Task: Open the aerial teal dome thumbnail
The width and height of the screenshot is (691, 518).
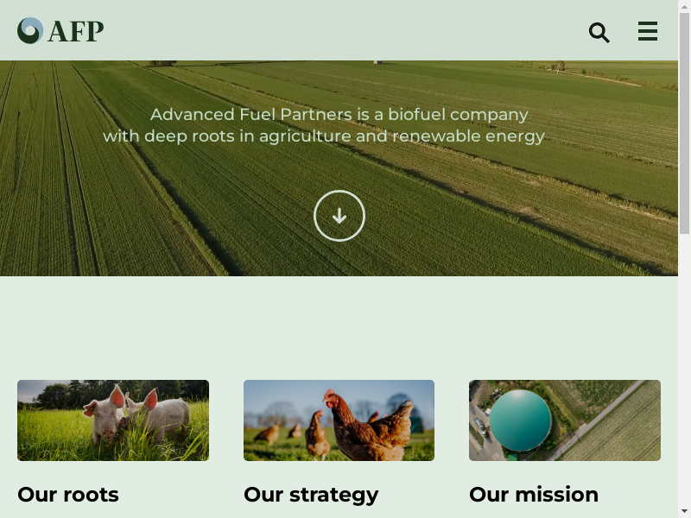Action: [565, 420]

==

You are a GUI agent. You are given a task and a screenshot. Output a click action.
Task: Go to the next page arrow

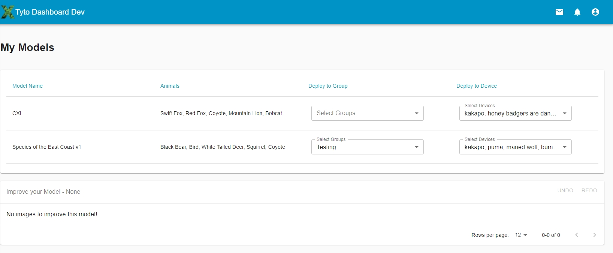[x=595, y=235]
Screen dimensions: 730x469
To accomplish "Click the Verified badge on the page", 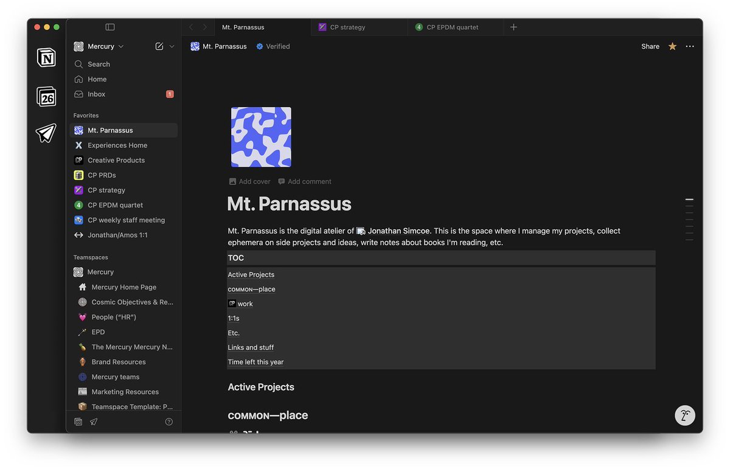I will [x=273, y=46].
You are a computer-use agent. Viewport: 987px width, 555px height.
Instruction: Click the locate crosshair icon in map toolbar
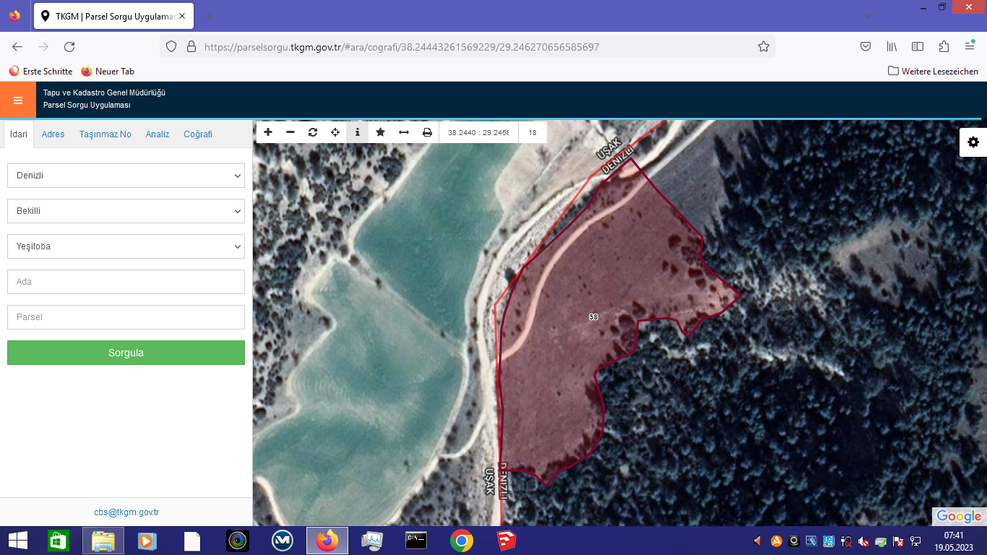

--

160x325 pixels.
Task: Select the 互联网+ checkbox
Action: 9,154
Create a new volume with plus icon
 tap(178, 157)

# About this exercise:
Return each line from the data where the string "agent" can be found.

# Written answer:
You are a GUI agent. You are given a task and a screenshot. Output a click action.
You are a computer-use agent. Viewport: 987px width, 555px height.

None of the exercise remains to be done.